Homeslice West | New York, New York | www.homeslicewest.com

Three years ago, friends Becky and Hayden grew weary of the uptight New York dining scene, longing for a place where they could meet up with friends, have a good, simple meal, and chill out. So they took it upon themselves to provide it in the form of Homeslice West. About once a month, these Dixieland expats put together a reasonably priced dinner (around $50) in an ever-changing location for about twenty hungry guests. “We do it for the love of unfussy cooking,” says Becky. “If we can have every person that experiences an ‘underground’ eat something new and leave having made a new friend, we win.”

Plate and Pitchfork | Portland, Oregon | www.plateandpitchfork.com

Entering its sixth season creating farm-inspired dinners, Portland’s Plate and Pitchfork strictly adheres to local ingredients, serving each meal to about one hundred guests at a different working farm (which diners get to tour before sitting down to eat). Says cofounder Erika Polmar: “We have a short season to take advantage of the best produce and best weather in our fine, rainy state of Oregon. You’ll find us on farms from late July through the end of August. Our entire season sold out in less than four hours, so I guess you could say the response from the public is overwhelming.”

Supper Underground | Austin, Texas | www.supperunderground.com

With seven hundred hungry Austinites clamoring for a seat at Hannah Calvert and Tasso Ziebarth’s Supper Underground, it’s nothing short of amazing that they started with only a few friends who showed up for dinner. Today guests are selected by lottery, and the location for the four-course dinners, frequently a private residence, changes every month. During the upcoming months, expect to see local late-summer bounty, like heirloom tomatoes in all their juicy glory, crisp apples accompanying bacon-wrapped pork loin, or heady butternut squash soup topped with spiced walnuts.

The Red Rooster | New York, New York

The Red Rooster doesn’t fly far from its coop, a private dining room at the chic downtown corner restaurant Paris Commune. Founded by the eatery’s owners—Laurence Isaacson, Jaime Martinez, and Hugo Uys—the free but invite-only club began in February 2008 as a way to not only celebrate poultry but bring back the art of dinner conversation. Bonus: there’s always a guest speaker, like author Josh Ozersky, winner of a James Beard Foundation award, who opined on the topic of foie gras during one dinner—to introduce the bird at hand and encourage the conversation around the table to take flight.
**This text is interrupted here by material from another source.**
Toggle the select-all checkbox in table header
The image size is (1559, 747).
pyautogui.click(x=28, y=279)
Rogue Apron | Atlanta, GA | www.rogueapron.com

Rogue Apron is so underground, its founder will not reveal her real name: she goes by the moniker Lady Rogue to keep the local health-code constabulary off her trail. At these fast-booking, imaginative monthly dinners the only element that stays the same is the pairing of home-brewed beer and a far-flung cuisine. But Lady Rogue is cooking up more than just the grub: “The social-dining movement has the potential to make fundamental changes in how people approach their relationship with food,” she says. “Strangers come together to experience a meal under unusual circumstances, and leave as friends.”
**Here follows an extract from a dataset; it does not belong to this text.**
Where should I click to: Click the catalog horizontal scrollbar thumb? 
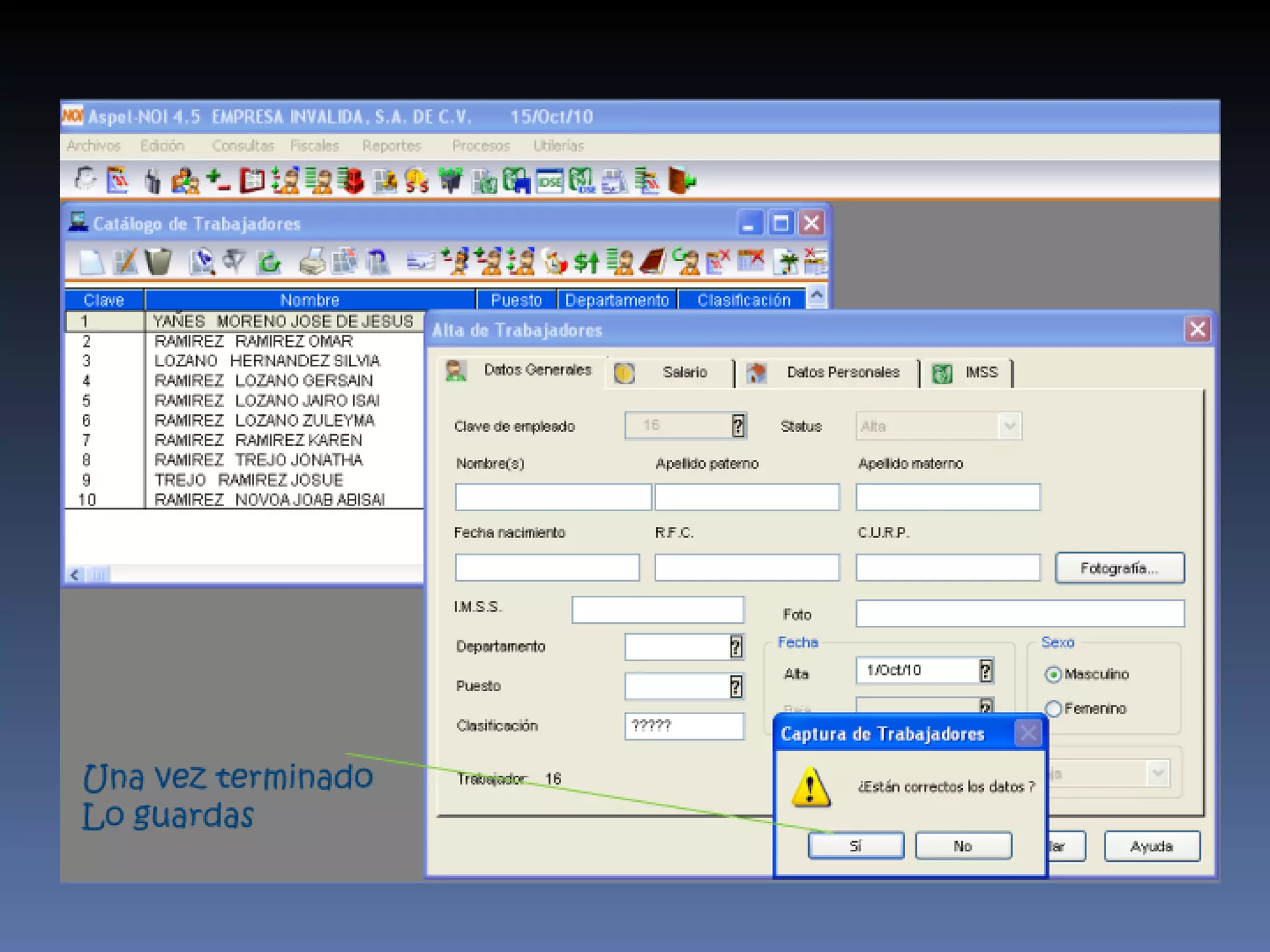[98, 575]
One Pot | Seattle, Washington | www.onepot.org

Michael Hebb is no stranger to the supper club circuit or, for that matter, to running a restaurant. The former Portland, Oregon, resident and progenitor of “Kill the Restaurant,” which started as a supper club itself and has turned into a national antiestablishment movement, has owned three legitimate eateries and also put together off-the-radar meals that are, he says, “a bit more of a practice of conceptual art.” His “guerrilla dinners” are meant to inspire thinking as well as salivating, and occur everywhere from homes to art galleries. One recent series of dinners was set up alongside Interstate 5, which cuts through a wide swath of wildlife habitat, with the intention of sparking a dialogue about development and nature. Hebb sums it up like this: “The table is an important cultural archetype and tool that we’ve really stopped using.”